:: Work to complete ::
The answer must be every line of the records below that contains the word "section".

[Entries taken from a collection]
•••••

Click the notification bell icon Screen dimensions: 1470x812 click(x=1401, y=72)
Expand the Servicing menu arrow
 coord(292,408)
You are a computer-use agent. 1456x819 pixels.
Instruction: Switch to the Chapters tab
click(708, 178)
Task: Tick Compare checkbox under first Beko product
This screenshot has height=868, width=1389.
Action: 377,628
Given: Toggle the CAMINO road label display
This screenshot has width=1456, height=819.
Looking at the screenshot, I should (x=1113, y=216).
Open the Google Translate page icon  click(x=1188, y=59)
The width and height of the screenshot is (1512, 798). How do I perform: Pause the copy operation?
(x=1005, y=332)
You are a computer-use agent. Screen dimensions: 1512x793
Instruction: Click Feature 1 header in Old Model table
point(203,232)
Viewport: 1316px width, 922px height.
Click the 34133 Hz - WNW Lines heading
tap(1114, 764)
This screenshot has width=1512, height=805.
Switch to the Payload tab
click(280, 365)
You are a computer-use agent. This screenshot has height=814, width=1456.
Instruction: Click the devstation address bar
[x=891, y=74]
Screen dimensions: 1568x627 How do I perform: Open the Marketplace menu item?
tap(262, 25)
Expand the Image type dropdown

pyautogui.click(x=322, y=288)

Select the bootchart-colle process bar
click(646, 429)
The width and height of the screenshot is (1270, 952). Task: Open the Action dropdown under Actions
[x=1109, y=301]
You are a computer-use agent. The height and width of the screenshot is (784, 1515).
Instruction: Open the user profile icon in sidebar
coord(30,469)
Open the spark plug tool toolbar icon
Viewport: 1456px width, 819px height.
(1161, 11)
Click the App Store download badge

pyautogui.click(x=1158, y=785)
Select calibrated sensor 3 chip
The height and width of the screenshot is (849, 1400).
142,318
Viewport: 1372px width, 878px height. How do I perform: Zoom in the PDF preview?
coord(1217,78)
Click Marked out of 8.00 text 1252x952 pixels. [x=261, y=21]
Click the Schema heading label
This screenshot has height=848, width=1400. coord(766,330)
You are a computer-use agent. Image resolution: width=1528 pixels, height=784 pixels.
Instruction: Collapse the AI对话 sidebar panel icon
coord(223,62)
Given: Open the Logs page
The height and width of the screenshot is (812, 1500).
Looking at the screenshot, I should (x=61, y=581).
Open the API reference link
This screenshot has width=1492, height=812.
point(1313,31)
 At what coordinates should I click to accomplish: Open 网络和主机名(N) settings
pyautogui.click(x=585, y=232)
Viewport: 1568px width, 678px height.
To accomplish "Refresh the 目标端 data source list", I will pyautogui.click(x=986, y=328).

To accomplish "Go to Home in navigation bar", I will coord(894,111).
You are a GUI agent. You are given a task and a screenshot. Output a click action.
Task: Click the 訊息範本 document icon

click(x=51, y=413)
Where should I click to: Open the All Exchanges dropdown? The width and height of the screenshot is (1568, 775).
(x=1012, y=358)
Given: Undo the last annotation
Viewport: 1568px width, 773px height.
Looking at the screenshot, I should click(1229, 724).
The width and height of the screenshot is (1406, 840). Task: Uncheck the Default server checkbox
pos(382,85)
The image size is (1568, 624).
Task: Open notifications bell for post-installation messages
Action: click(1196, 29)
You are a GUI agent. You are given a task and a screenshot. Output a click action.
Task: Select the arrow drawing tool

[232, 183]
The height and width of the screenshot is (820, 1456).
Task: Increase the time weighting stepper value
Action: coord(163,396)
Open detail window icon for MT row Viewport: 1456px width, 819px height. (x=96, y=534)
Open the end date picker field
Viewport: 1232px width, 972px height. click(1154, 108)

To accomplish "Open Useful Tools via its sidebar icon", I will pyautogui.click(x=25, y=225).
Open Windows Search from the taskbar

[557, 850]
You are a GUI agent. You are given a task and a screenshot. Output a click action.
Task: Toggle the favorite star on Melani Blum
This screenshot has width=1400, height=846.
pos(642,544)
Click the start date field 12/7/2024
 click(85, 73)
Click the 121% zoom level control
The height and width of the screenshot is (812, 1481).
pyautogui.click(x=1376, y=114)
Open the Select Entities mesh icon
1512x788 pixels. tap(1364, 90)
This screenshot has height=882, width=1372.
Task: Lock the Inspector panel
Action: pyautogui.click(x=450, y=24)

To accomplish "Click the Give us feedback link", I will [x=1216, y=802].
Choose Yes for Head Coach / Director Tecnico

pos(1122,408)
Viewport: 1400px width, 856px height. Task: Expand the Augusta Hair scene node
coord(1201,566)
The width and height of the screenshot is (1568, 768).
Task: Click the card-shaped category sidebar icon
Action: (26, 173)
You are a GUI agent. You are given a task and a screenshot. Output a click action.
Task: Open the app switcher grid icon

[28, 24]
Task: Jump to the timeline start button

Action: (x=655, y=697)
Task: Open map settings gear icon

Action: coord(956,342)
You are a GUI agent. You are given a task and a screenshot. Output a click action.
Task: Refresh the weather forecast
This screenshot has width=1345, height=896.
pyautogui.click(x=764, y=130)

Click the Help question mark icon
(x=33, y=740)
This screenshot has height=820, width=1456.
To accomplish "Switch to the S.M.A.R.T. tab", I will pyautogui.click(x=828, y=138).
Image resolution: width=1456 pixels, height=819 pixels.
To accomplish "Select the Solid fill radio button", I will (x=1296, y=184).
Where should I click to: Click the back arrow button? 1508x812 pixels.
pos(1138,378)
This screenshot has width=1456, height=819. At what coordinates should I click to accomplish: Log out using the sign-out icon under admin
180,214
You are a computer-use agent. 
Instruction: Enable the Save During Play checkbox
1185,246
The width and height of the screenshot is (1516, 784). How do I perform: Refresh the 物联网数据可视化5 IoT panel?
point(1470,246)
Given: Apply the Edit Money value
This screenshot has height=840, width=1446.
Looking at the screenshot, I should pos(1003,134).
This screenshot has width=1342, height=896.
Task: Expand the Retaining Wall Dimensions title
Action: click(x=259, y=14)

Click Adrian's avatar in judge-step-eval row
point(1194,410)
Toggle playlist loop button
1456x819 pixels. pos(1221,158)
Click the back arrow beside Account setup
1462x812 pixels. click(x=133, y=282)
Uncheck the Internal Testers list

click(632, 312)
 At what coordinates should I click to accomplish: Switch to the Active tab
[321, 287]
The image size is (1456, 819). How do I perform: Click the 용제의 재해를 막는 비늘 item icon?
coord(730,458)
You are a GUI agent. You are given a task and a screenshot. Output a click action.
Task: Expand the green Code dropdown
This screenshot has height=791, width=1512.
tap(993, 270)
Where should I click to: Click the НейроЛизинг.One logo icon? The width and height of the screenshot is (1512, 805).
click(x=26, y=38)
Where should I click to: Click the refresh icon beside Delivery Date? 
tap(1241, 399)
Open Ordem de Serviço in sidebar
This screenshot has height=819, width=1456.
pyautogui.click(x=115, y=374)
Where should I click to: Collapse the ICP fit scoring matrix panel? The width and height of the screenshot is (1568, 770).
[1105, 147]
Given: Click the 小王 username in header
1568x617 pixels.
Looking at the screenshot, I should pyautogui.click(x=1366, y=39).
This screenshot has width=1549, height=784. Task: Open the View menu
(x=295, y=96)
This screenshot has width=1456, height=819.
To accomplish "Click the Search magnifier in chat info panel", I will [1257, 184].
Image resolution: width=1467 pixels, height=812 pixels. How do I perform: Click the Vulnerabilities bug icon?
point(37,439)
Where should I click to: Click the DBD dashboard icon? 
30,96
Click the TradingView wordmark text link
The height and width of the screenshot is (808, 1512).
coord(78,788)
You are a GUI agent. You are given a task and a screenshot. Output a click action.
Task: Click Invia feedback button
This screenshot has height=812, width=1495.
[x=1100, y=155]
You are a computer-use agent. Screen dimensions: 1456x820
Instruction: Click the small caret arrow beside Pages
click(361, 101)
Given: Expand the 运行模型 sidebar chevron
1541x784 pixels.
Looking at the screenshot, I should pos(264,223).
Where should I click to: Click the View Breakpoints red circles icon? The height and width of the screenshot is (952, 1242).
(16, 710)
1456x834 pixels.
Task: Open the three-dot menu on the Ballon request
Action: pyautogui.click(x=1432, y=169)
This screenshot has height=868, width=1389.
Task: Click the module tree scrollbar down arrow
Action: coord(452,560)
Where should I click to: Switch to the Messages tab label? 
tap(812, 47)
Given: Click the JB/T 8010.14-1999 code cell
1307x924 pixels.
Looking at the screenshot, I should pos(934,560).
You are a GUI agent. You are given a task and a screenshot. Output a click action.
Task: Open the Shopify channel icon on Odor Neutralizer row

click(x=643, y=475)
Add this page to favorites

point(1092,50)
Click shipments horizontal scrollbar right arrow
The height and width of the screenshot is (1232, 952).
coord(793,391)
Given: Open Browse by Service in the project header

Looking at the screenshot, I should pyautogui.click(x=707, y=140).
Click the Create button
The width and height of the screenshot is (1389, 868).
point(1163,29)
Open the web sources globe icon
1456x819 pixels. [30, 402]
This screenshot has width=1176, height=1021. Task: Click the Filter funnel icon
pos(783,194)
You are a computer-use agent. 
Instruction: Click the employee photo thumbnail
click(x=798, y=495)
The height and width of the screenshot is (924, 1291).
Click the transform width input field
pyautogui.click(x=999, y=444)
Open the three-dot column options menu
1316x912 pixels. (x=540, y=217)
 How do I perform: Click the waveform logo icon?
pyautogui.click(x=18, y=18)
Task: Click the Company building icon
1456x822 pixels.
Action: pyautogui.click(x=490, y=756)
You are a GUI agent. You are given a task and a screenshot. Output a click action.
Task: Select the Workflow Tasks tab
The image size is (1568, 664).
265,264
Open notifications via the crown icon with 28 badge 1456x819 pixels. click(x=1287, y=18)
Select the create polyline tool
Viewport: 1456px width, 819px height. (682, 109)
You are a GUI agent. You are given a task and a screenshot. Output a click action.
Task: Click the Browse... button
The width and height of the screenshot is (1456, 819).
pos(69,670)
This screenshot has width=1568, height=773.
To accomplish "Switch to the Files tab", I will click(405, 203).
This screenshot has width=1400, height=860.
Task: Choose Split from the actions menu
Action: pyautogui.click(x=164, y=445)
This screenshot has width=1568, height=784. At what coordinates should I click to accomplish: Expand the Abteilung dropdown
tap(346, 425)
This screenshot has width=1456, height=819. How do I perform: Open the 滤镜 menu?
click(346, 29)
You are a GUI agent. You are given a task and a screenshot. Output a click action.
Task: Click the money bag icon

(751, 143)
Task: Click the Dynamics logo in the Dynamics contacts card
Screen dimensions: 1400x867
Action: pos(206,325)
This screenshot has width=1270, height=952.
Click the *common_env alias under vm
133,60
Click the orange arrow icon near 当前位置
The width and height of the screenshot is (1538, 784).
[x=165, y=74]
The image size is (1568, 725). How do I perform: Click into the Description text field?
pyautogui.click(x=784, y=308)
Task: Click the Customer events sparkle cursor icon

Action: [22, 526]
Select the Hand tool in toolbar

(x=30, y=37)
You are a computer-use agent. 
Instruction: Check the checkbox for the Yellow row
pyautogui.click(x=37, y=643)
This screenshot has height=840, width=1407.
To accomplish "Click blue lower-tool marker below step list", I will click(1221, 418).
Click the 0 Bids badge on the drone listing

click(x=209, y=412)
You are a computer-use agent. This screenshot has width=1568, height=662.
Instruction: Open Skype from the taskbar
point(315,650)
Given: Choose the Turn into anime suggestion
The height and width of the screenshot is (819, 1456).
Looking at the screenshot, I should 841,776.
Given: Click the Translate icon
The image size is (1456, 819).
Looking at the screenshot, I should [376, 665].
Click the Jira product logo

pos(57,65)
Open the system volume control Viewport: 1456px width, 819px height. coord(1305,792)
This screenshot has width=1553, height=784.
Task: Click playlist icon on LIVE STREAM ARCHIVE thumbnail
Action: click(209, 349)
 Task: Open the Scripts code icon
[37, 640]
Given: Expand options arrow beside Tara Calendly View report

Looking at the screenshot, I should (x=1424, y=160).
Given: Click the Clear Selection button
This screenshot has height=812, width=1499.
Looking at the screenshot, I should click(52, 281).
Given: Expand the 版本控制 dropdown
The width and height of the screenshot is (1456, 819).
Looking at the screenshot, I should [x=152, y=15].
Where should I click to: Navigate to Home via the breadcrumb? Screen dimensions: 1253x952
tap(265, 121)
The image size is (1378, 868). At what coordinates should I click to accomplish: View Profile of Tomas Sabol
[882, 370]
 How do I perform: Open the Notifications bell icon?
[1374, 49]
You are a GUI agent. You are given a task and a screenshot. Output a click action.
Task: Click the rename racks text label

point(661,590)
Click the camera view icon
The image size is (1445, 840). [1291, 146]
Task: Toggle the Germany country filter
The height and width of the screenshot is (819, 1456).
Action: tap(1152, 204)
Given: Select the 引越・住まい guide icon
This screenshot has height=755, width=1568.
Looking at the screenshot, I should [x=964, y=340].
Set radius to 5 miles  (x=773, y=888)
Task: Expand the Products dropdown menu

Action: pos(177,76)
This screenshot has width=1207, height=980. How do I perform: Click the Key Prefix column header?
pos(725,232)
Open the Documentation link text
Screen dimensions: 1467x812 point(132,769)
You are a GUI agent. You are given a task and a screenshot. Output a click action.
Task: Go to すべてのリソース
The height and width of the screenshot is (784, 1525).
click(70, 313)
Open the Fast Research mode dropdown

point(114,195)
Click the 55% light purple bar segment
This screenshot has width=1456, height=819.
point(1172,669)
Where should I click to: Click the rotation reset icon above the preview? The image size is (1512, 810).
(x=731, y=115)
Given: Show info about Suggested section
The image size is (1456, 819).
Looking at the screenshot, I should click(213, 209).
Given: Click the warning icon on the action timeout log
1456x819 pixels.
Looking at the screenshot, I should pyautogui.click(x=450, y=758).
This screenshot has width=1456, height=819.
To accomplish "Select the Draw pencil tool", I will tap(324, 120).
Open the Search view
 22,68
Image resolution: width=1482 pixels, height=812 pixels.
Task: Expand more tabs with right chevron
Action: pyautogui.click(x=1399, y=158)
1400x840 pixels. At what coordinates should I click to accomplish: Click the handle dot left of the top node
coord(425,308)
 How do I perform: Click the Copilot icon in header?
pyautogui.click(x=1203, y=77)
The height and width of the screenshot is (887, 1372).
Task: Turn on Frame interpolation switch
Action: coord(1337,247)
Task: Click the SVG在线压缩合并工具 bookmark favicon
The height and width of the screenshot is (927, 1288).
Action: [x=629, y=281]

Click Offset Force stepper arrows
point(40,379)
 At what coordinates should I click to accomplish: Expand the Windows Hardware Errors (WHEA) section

•••••

:: Answer to this problem ::
Given: Show info about Suggested section
 At what coordinates should I click to accomplish: Expand the Windows Hardware Errors (WHEA) section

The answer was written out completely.